▼▼▼
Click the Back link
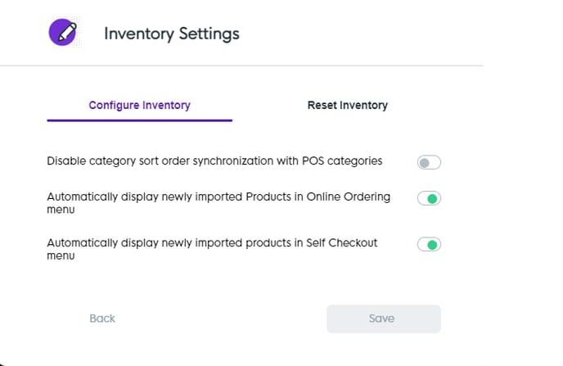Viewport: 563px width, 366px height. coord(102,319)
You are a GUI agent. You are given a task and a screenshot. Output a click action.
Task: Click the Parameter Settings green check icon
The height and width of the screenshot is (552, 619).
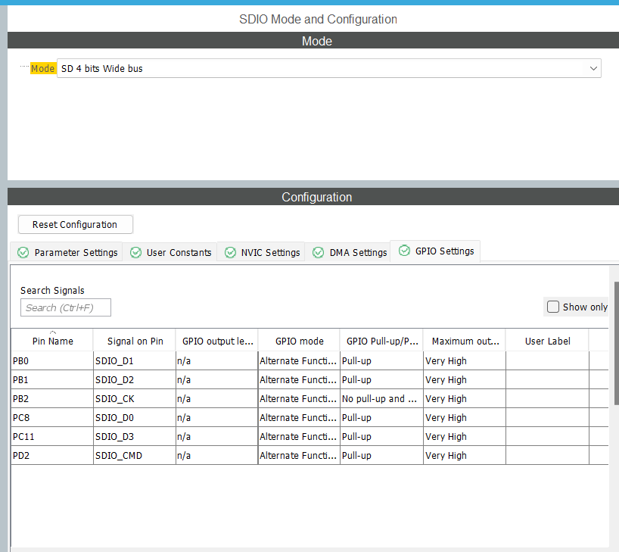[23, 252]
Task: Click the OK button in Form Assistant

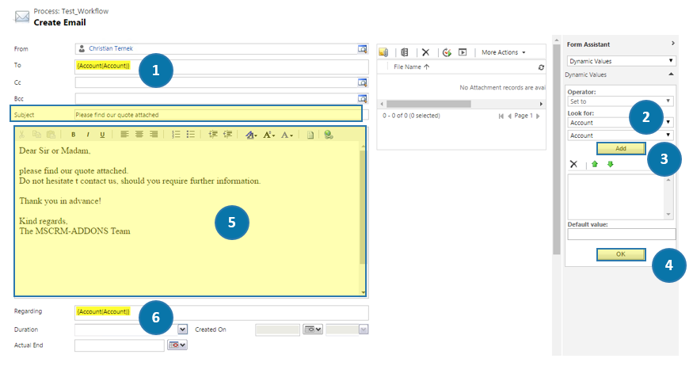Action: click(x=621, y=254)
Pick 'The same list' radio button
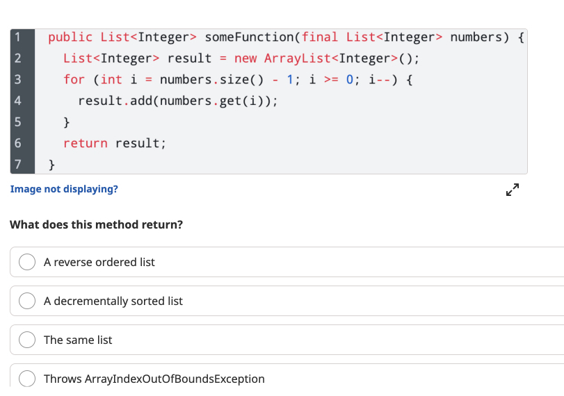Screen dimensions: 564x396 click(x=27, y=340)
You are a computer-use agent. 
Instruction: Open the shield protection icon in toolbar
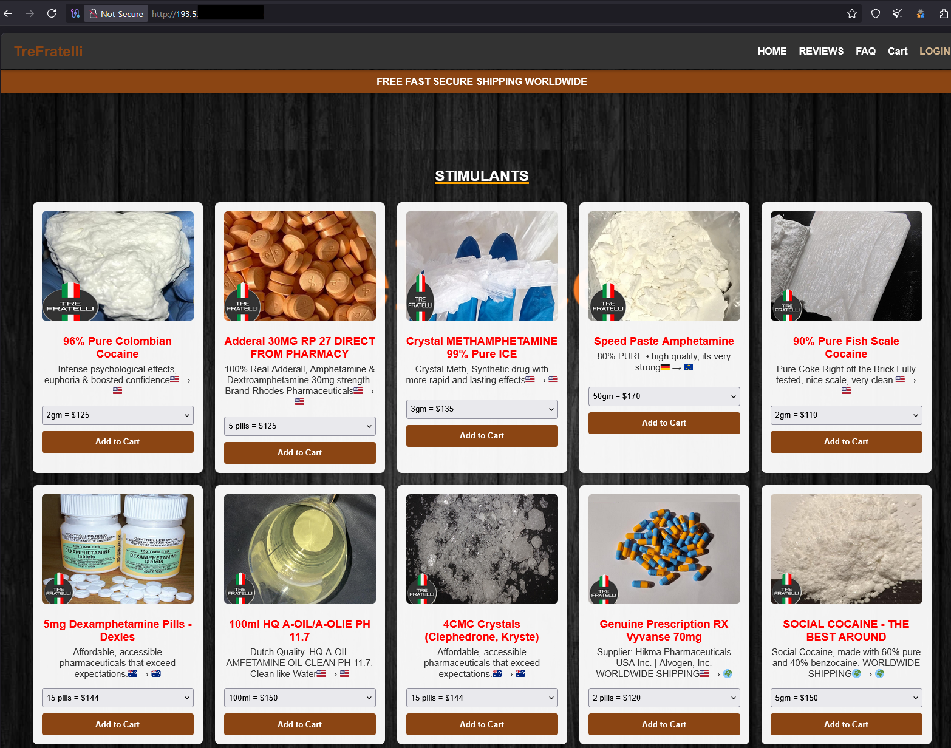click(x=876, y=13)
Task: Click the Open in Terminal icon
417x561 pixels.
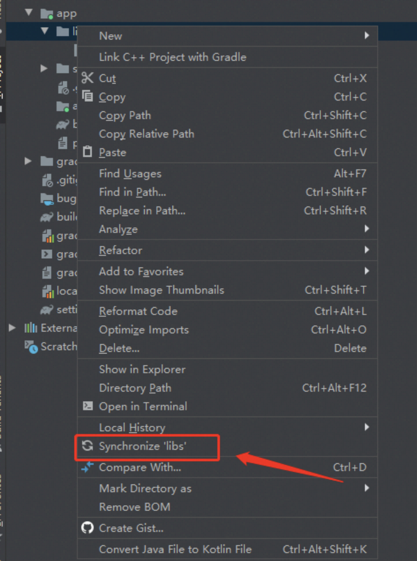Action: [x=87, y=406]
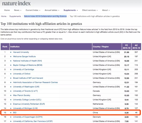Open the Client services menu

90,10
▲▲▲
▼▼▼
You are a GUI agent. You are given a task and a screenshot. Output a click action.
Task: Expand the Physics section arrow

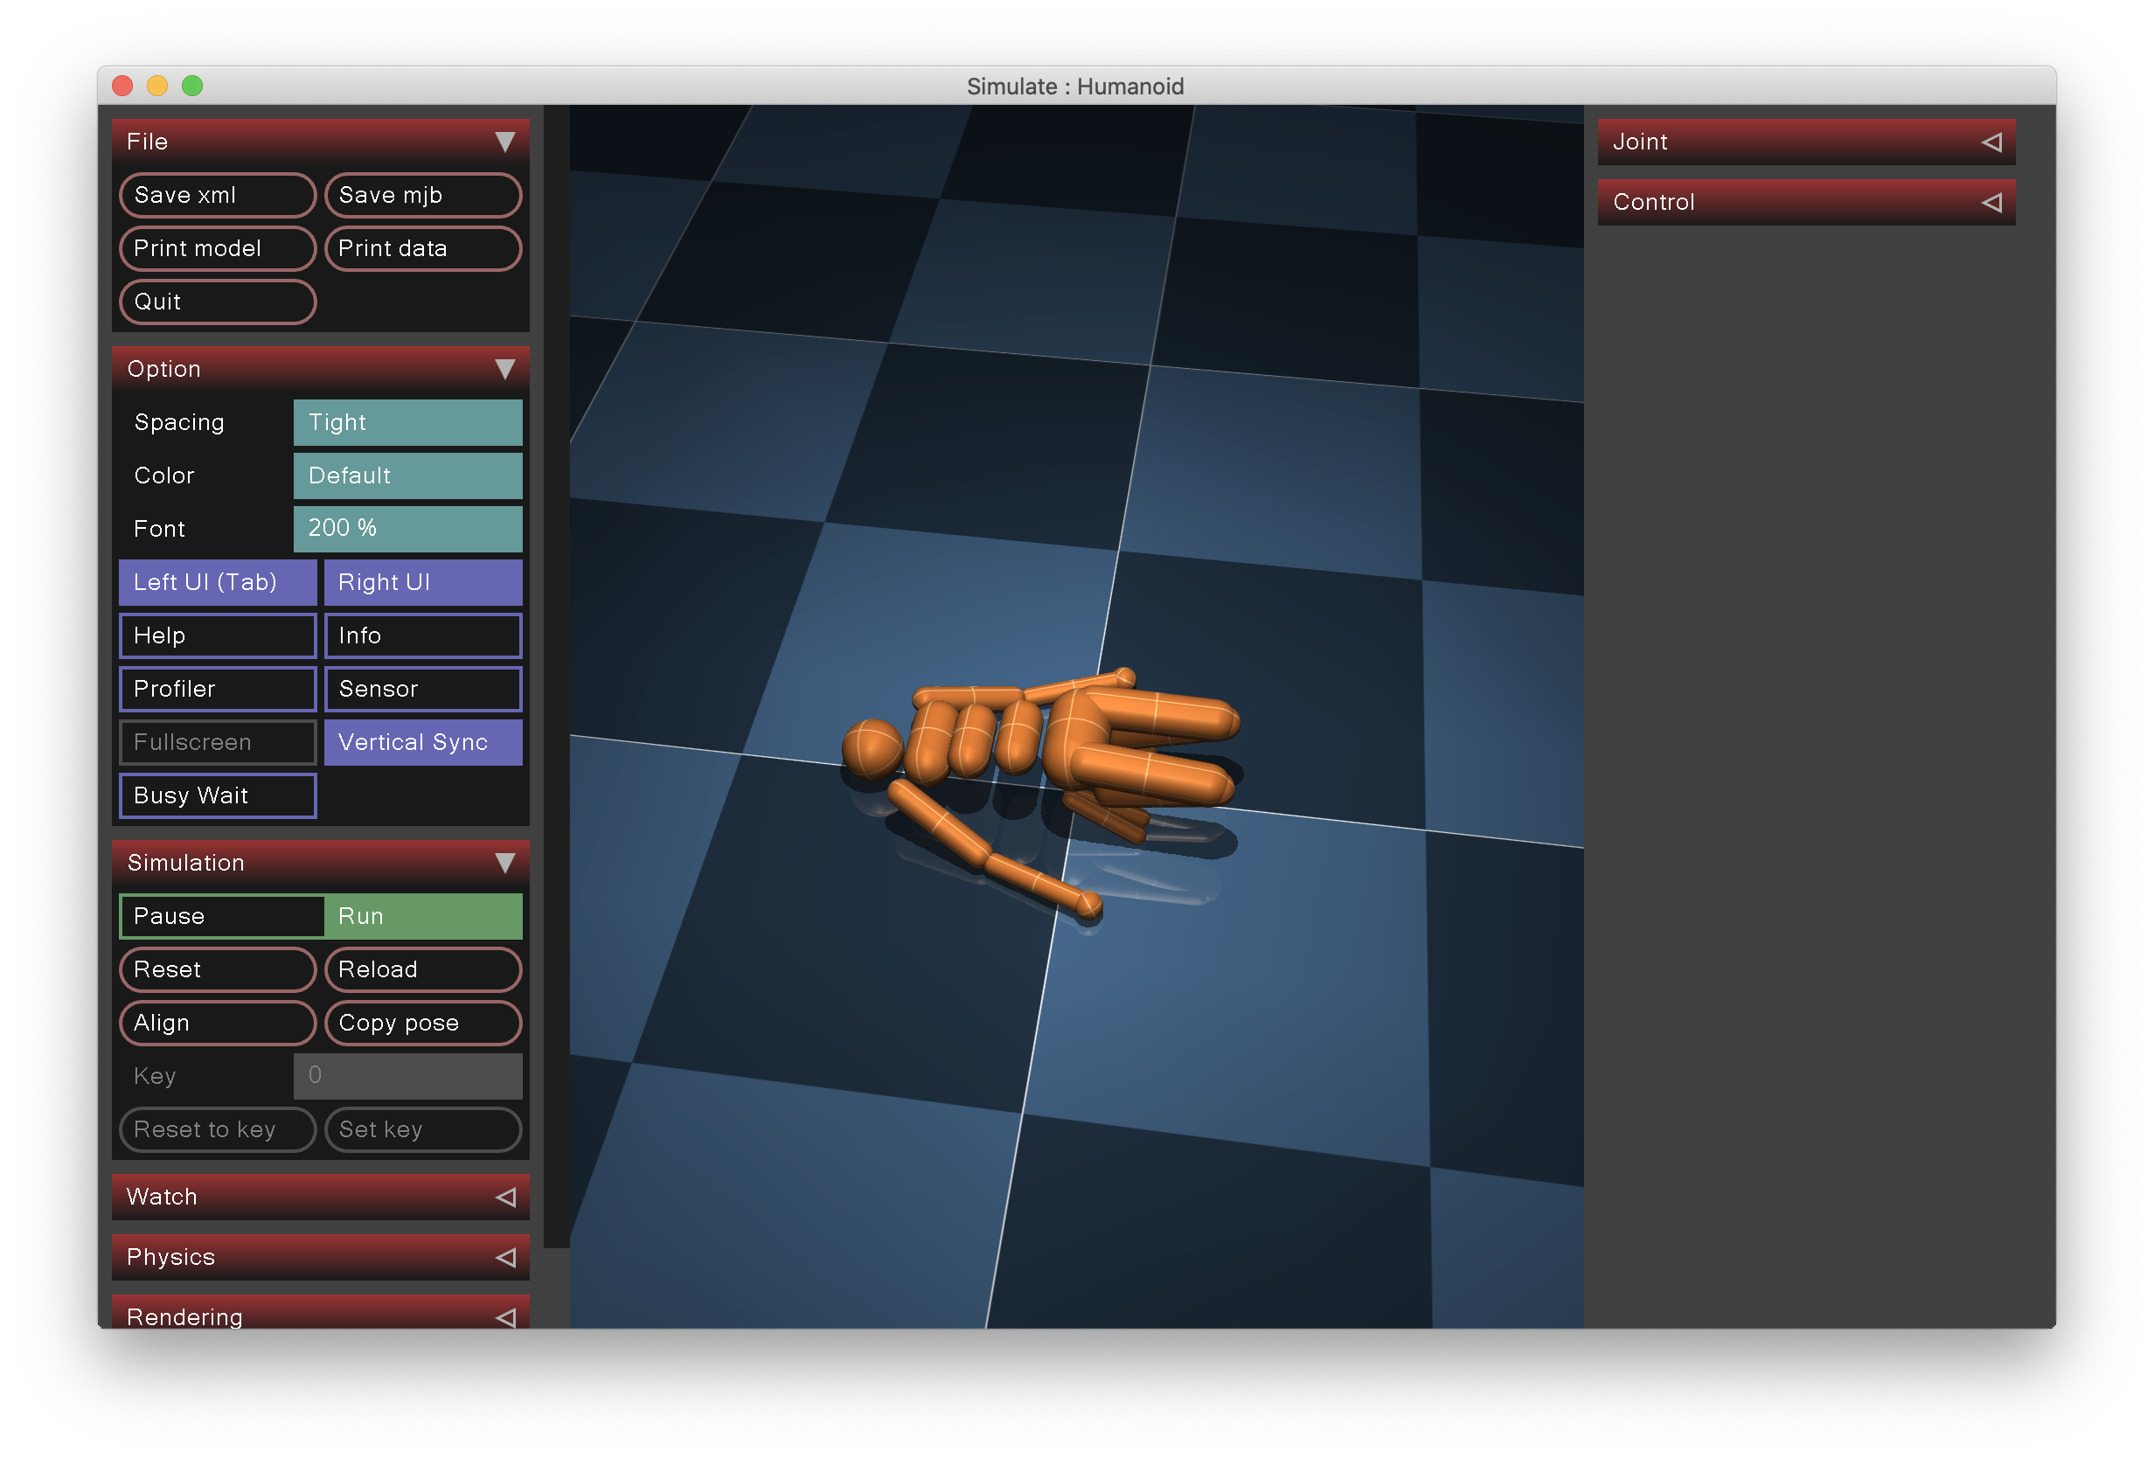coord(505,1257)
▲▲▲
_Challenge_
Could you format the data from the line containing "Task: Click the OK button in Form Assistant" through the line containing "click(x=876, y=13)" as a numbered list, skipping blank lines and leaving out the pictures?

_Complete output_
1. Task: Click the OK button in Form Assistant
2. Action: click(x=621, y=254)
3. Pick 'The same list' radio button
4. Screen dimensions: 564x396 click(x=27, y=340)
5. You are a computer-use agent. 
6. Instruction: Open the shield protection icon in toolbar
7. click(x=876, y=13)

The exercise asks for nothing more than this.